Three replicates of each of the population samples profiled in this study and one replicate of each of the clinical isolates were grown essentially as described above, except in 10 ml of YPD. RNA was prepared using glass beads (22) and Northern blots were prepared according to a standard protocol (23). The following primers were used for amplification of the ten probes from genomic DNA of the ancestor of the experimental populations: ADH4, 5′-ACATTTGGGTGGAGAAACAG-3′ and 5′-CCTTCAGTGACCAAAAATCT-3′; MDR1, 5′-TGCCCCAATAGCAATACATA-3′ and 5′-TGCTCTCAACTTTGGTCCGT-3′; YPL88, 5′-TCGTTTAGATCATGAAGTCA-3′ and 5′-ATCTTTGGCGTGATATGGTT-3′; YPX98, 5′-TTGCTTCATCAACAATTACA-3′ and 5′-GCAGCCAAAATATGCTTTCT-3′; YPR127W, 5′-TCGAAATATCGGGAAAGTTT-3′ and 5′-TCCTTCGAGAAATTGATTGT-3′; GRE99, 5′-ACAGTTTTCGTTTCTGGTGC-3′ and 5′-CGAATCGTCAATGGATTTTT-3′; YNL229C, 5′-TCCTTGAAAACCACTTTTCT-3′ and 5′-GACACCTTTGATAACAGCTG-3′; HYR1, 5′-TTTTTTTGCCTCCCTTCTCT-3′ and 5′-TCTTCAATCTTGGTACCGAT-3′; CDR2, 5′-CCAAGAGATAATGATCCAGA-3′ and 5′-ACCCCATCCTTATTTTTTCA-3′; and HSP12, 5′-CCGGAAGAAAAAACATTTCT-3′ and 5′-CGCCGGTTTTGGCACCTTCG-3′. Northern blots were probed sequentially. Blots were also probed with TEF3, which served as an internal control for loaded quantities of RNA (23). Membranes were analyzed with a PhosphorImager (Molecular Dynamics) for quantitative analysis of the signals. Expression values are relative to those of the drug-sensitive ancestor of the experimental populations. Clustering analysis of the population samples and the clinical isolates based on similarity of expression profiles of the ten genes was performed using genespring.

Results

With replicated microarray experiments to monitor evolutionary change among eight population samples (Table 1), we have identified both parallelism and divergence in genome-wide expression profiles. There were 301 ORFs that were significantly modulated (P ≤ 0.01) at least 1.5-fold in at least one evolved population sample relative to the ancestor (Fig. 1A, and see Table 4, which is published as supporting information on the PNAS web site). In a previous study, results from northern analysis of mRNAs of four genes involved in azole resistance (the ATP-binding cassette transporter genes, CDR1 and CDR2, the gene encoding the target enzyme of the azoles, ERG11, and the major facilitator gene, MDR1) were consistent with results obtained with the microarrays (10). In the present study, results from northern analysis of ten genes were also consistent with results obtained with the microarrays (Fig. 2, and see Table 5, which is published as supporting information on the PNAS web site). Three genes were significantly modulated in the population evolved without fluconazole, N4 (EBP1, 2.0-fold, FAS1, 1.6-fold, and GRE2, 1.6-fold; see Table 6, which is published as supporting information on the PNAS web site). Cluster analysis based on similarity of expression profiles of the population samples identified three patterns of gene expression underlying adaptation to the drug (Fig. 1C). One pattern reflects the adaptive solution reached by only one population, D8. The other two patterns reflect an early stage and a late stage of the adaptive solution reached by populations D9, D11, and D12.

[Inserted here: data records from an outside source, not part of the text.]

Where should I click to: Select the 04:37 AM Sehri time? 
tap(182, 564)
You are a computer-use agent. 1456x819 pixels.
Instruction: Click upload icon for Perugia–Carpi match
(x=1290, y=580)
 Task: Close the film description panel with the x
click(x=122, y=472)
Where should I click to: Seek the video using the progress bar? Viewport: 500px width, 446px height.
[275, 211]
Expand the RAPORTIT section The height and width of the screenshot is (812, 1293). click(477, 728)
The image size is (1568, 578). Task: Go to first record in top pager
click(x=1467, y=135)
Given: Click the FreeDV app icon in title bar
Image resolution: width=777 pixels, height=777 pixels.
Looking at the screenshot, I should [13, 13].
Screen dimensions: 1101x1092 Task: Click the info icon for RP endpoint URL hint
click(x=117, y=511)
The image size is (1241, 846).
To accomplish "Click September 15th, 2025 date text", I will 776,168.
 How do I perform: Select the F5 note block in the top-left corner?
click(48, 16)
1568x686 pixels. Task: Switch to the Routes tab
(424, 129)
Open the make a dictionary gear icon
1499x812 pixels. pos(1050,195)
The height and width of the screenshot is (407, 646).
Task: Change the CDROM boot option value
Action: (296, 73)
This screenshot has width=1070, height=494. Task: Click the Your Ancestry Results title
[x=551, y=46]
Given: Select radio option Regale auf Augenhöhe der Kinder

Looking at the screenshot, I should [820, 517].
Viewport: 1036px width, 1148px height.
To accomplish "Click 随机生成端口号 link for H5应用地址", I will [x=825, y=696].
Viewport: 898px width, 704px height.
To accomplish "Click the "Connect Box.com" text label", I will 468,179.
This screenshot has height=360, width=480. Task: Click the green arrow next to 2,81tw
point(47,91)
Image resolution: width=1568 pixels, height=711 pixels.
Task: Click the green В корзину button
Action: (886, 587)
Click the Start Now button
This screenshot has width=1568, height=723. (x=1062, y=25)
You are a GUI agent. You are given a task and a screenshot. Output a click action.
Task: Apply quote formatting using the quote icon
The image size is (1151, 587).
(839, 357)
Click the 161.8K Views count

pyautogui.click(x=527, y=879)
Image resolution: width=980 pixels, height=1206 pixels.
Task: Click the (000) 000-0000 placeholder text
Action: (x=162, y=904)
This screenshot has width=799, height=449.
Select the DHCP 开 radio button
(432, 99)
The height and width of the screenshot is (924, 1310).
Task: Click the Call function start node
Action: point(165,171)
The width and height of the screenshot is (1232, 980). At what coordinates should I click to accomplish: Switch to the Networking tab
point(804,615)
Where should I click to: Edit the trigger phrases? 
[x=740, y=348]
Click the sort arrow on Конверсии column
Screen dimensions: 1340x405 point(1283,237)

Parallelism and divergence in genome-wide expression profiles. (A) Each line represents the change in expression of one of the 301 ORFs that were significantly modulated at least 1.5-fold (P ≤ 0.01) in at least one evolved population sample. The lines are colored according to the quantitative change in expression in D9-330 (see B). (B) Color scale for quantitative changes in gene expression shown in A and C. Increases in expression relative to the ancestor are shown as shades of red and decreases in expression are shown as shades of green. (C) Cluster analysis of the significantly modulated ORFs and of the experimental populations. Similarity of expression patterns of the 301 ORFs was analyzed using hierarchical clustering based on a matrix of Standard Correlations (not of distances) defined in GENESPRING and is shown as a dendrogram along the vertical axis. Similarity of expression profiles of the population samples was analyzed by the same method and is shown as a dendrogram along the horizontal axis. Data are graphically displayed with color to represent the quantitative changes in each population sample (see B). (D) Correlation in gene expression patterns between D9-165 and D12-165. The color of symbols indicate significance: red, ORFs significant in D9-165; green, ORFs significant in D12-165; yellow, ORFs significant in D9-165 and D12-165; gray, ORFs not significant in D9-165 or D12-165. (E) Correlation in gene expression patterns between D9-330 and D12-260. The color of symbols indicate significance: red, ORFs significant in D9-330; green, ORFs significant in D12-260; yellow, ORFs significant in D9-330 and D12-260; gray, ORFs not significant in D9-330 or D12-260.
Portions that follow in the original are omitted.